Comparison of AeHKT and homologues. (A) Sequence alignment for HKT from A. aegypti (AeHKT^6MFB), A. gambiae (AgHKT^2CH1), and AGT from A. aegypti (AeAGT^2HUF). Alignment colors indicate red (conserved residues), yellow (conservative mutation), and white nonconservative mutations. Correspondent 6MFB secondary structures are indicated above the alignment using α (helix), ß (sheet), and η (turn). Evidence suggests that AeHKT/AgHKT are significantly closer together than AeAGT/AeHKT. (B) Structural superposition of AB homodimers of AeHKT, AgHKT, and AeAGT X-ray structures. Conserved and dissonant residues are highlighted in a ramp color between blue and red, respectively. Nonconservative mutations are seen in areas exposed to solvent (red). (C) Detail of the identical active site residues for superimposed X-ray structures of B (chain A).

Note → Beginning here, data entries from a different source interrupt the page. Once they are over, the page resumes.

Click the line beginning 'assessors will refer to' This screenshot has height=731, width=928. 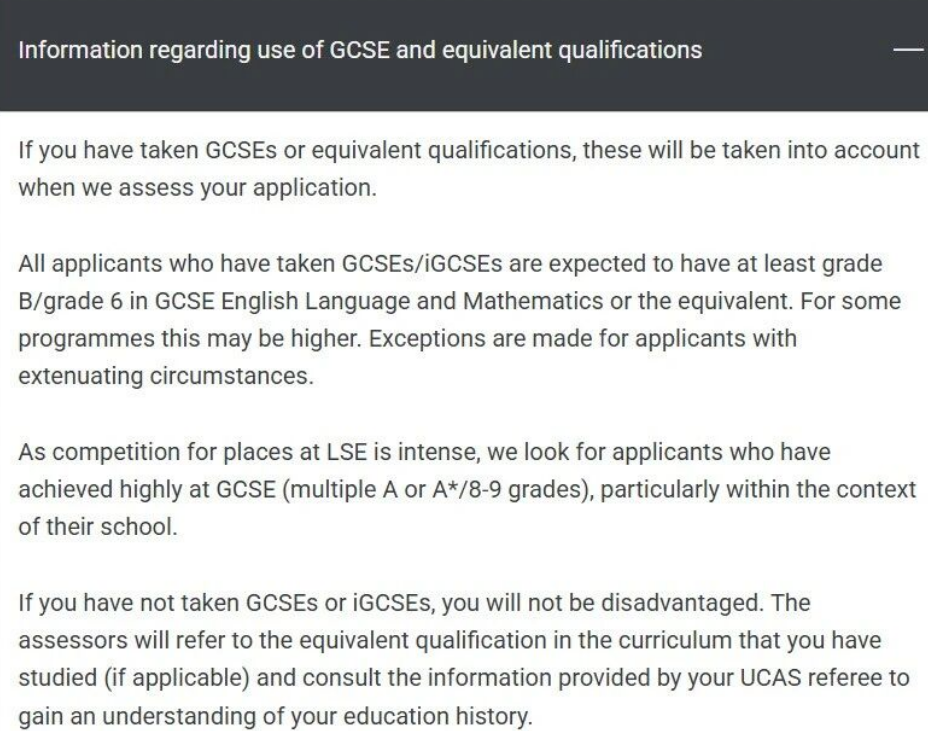click(x=450, y=641)
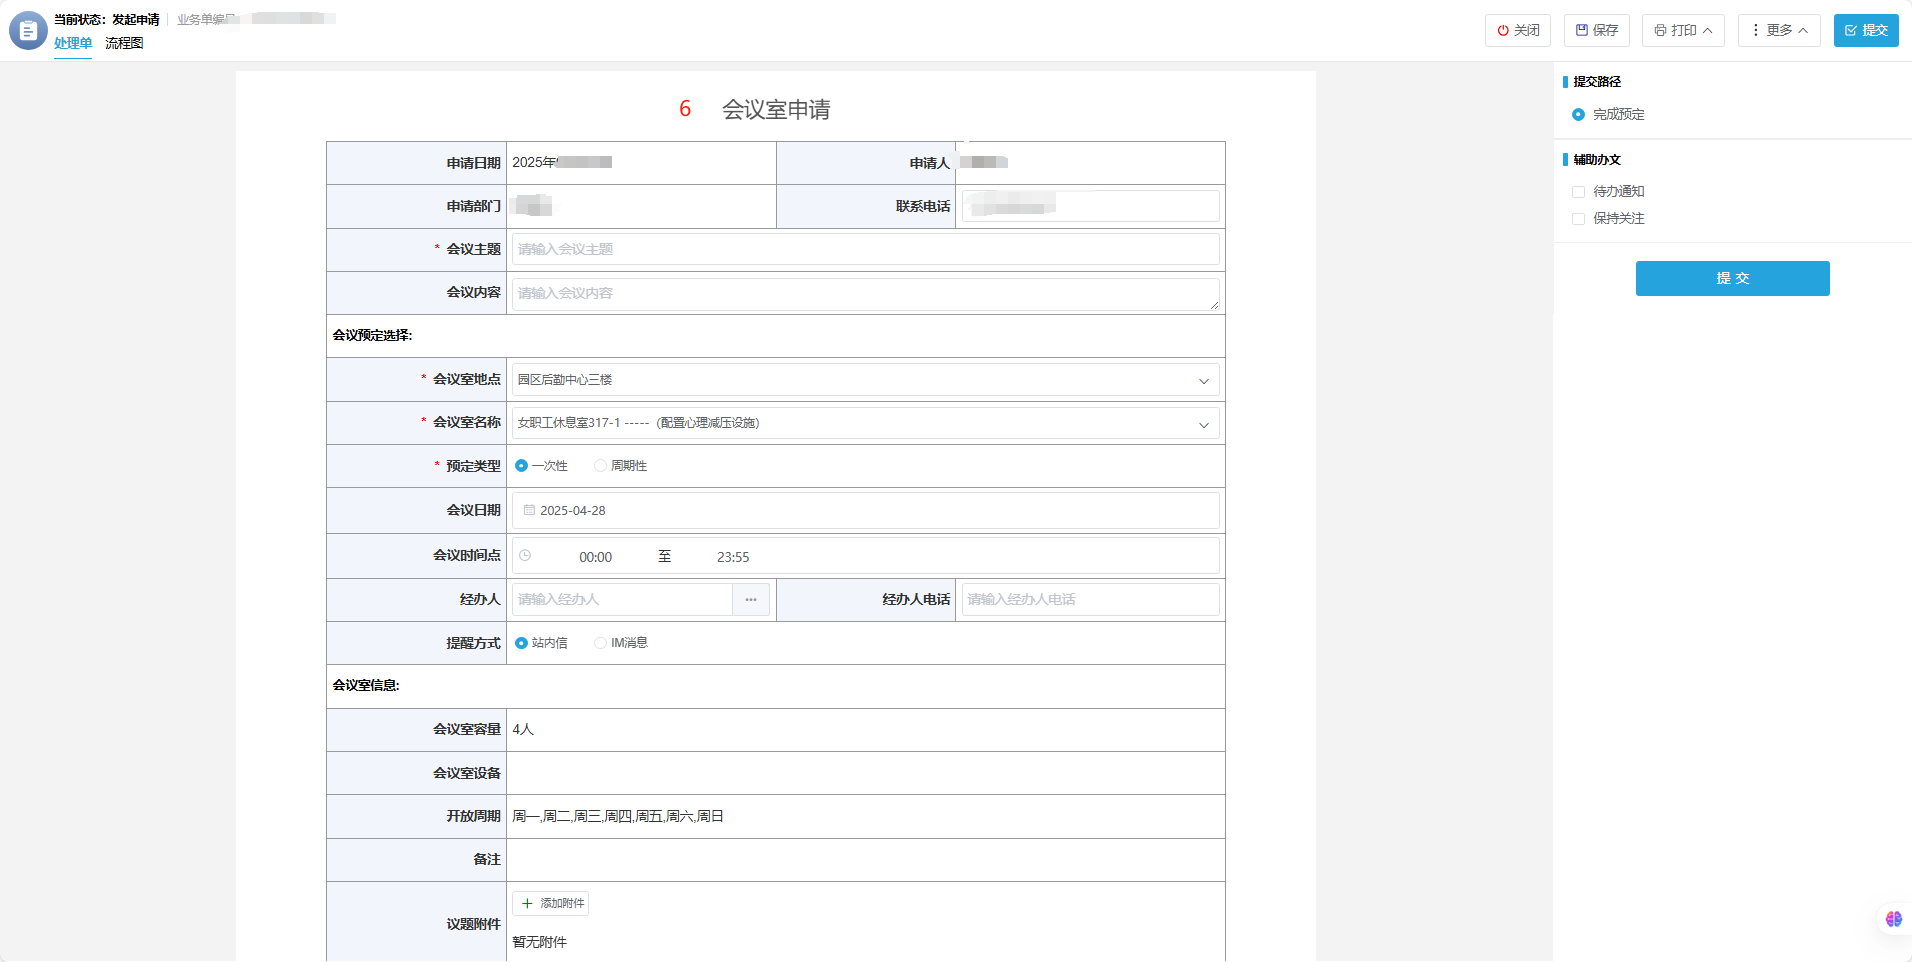Switch to the 流程图 tab
The height and width of the screenshot is (962, 1912).
coord(124,43)
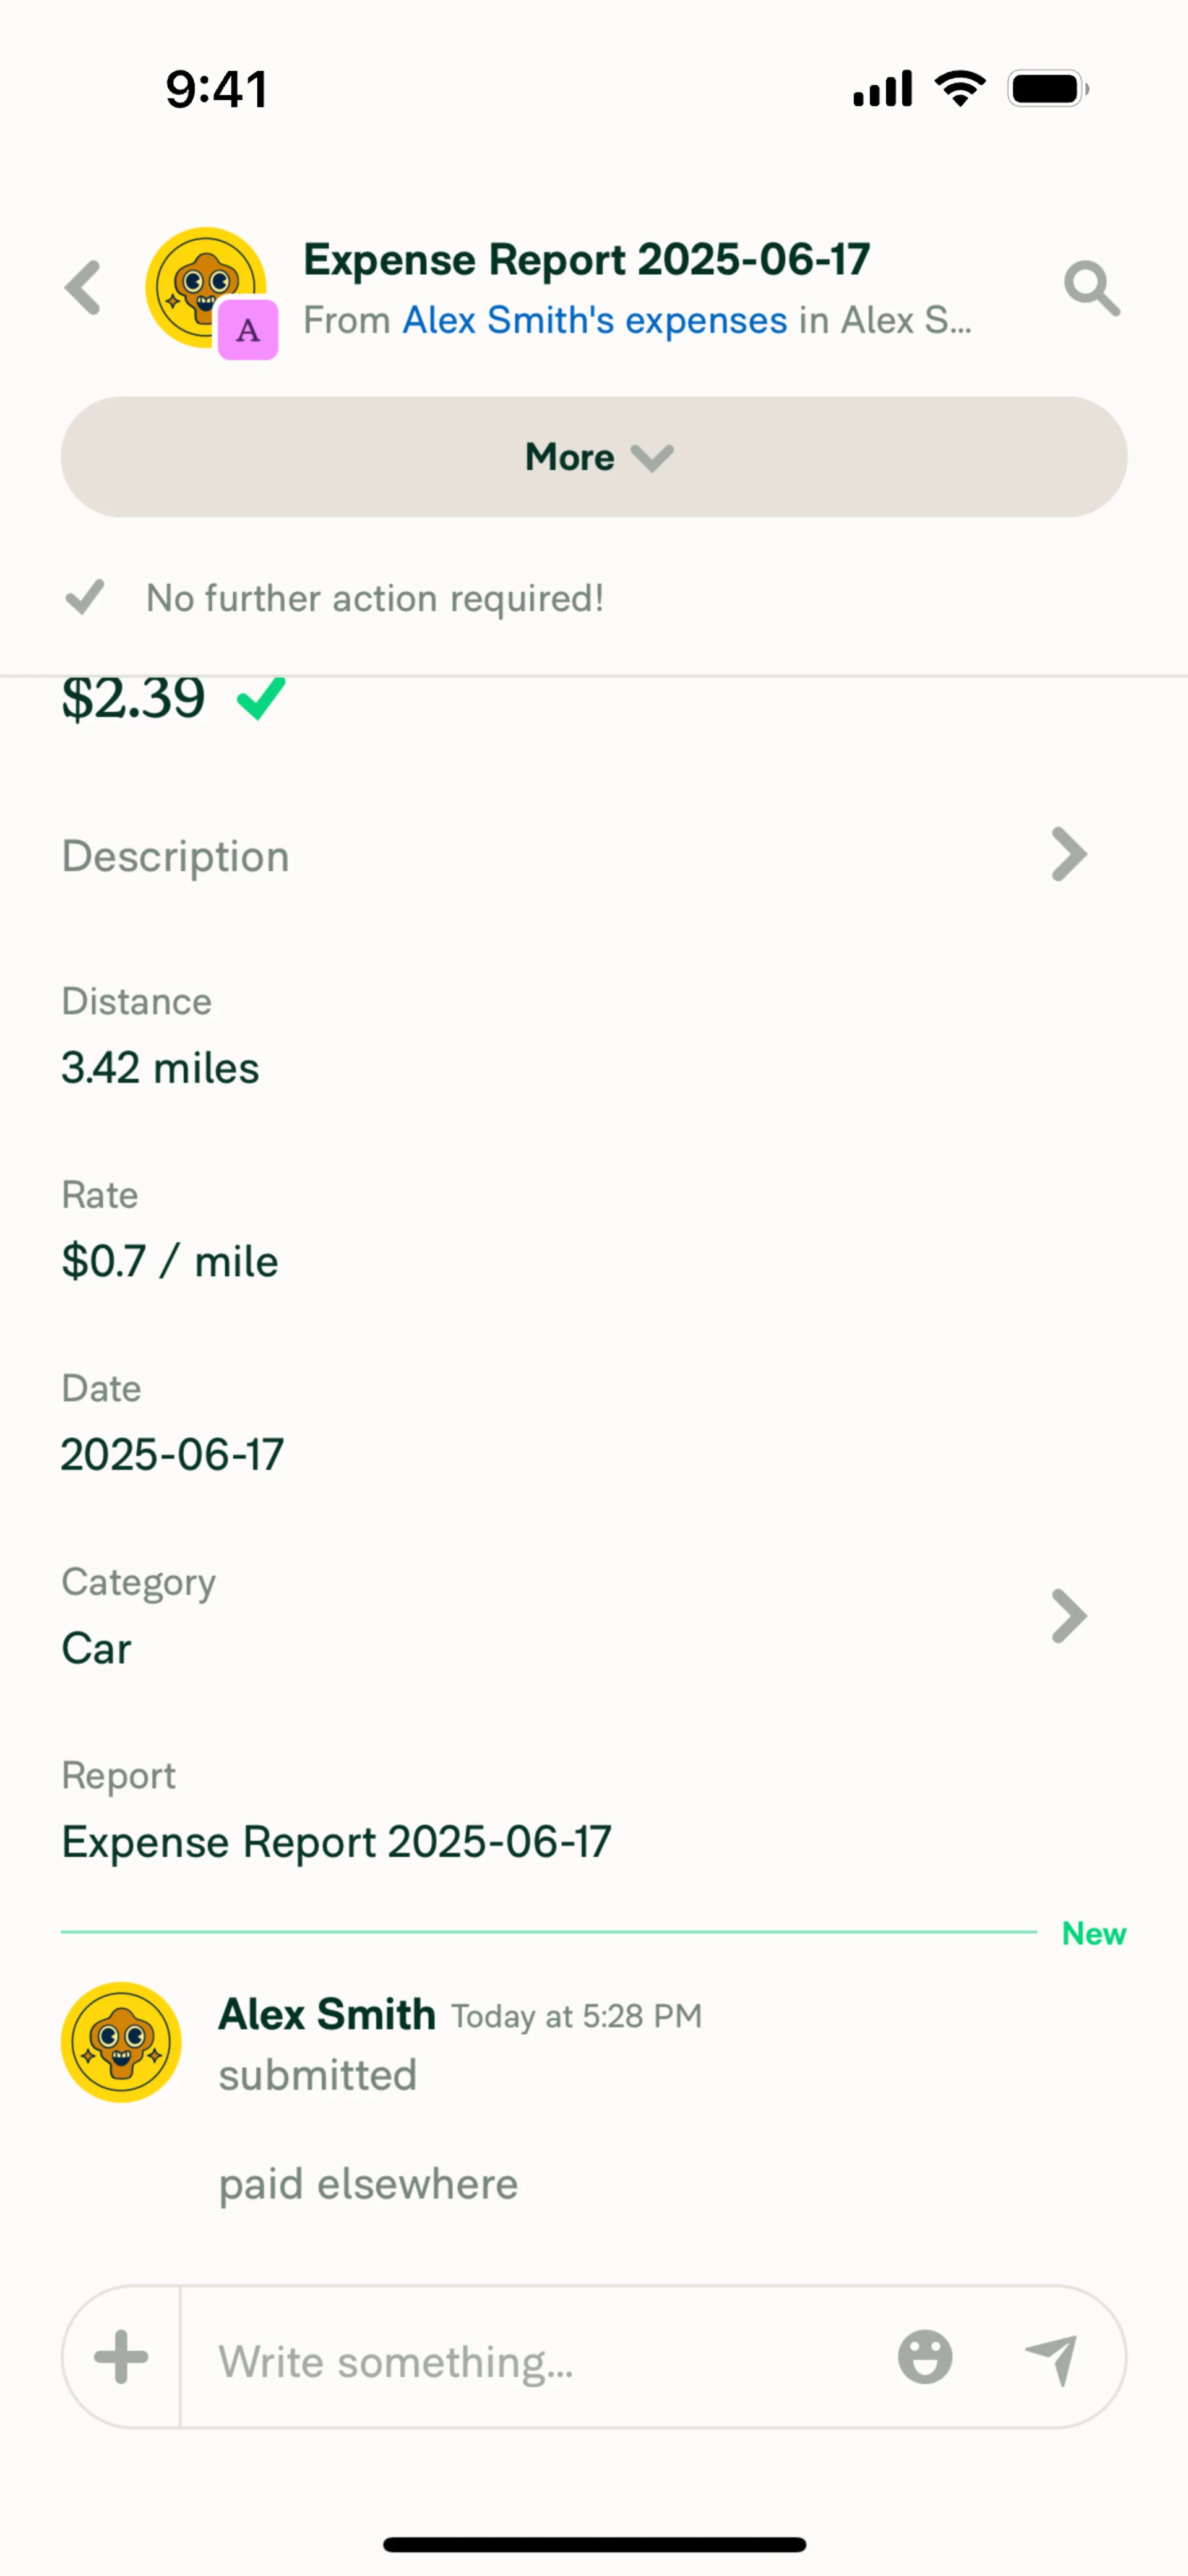This screenshot has height=2576, width=1188.
Task: Tap the send message arrow icon
Action: (1052, 2358)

A common ancestor between AGT and HKT was duplicated to create HKT, as indicated by Chen et al. Consequently, the functional variations between 6MFB and 2HUF, where the only active site mismatch is between positions A78 and G79, seem to be due to substrate recognition rather than active site polymorphism. Alignment and a portion of the analysis had been completed with the ENDscript webserver.

Figure 3

Time-series properties and conformations obtained from MD simulations. (A) Violin plot of average RMSD between the α carbons from the simulated structural ensemble and the crystallographic structure or lowest energy docking structure. (B) RMSF per residue of the α carbons calculated for the last 50 ns of simulation. (C) Open and closed conformations of AeHKT-OXA upon OXA binding. The residues A-Gln²⁵³-A-Arg²⁵⁵ in the loop connecting helices α8 and α9 are shown as solid pink surfaces. The OXA ligand is shown in van der Waals radii in element-color code. Red arrows show the position of the active-site embedded ligands.

Figure 4

Initial and final conformations of four systems from MD simulations. AeHKT (green/blue) and AgHKT (pink/blue) bound to 4OB (yellow) and OXA (orange). The PLP cofactor and closest neighboring residues are also shown. Chemical structures of the inhibitors 4-(2-aminophenyl)-4-oxobutyric acid (4OB) and sodium 4-(3-phenyl-1,2,4-oxadiazol-5-yl)butanoate (OXA) are also shown.

Figure 5

Three-dimensional free energy landscape for the dissociation of the ligands from the HKT enzymes as a function of the chosen CVs. The landscape is color-coded from red (high regions on the configurational space) to blue (low energy basins).

Figure 6

(A) Two-dimensional free energy surface landscapes for the dissociation of the ligands from the HKT enzymes depicted through the potential of mean force as a function of CV1. (B) Binding free energies calculated by meta-MD simulations, inferred from the free energy landscape for the dissociation of the ligands from the active site of the HKT enzymes. The latter values are shown for the dissociation of the ligands using one (top) or two (bottom) CV for the dissociation of the respective ligands.

Figure 7

Relative residence time between the ligands and the HKT enzymes averaged over 6 τRAMD simulation replicas applying a random force of 20 kJ mol^–1 Å^–1 magnitude. The values of τ were averaged over six replicas, each one with 15 trajectories. The statistics to assess the convergence for each replica are shown in Figures S2–S5 from the electronic supplemental information (ESI).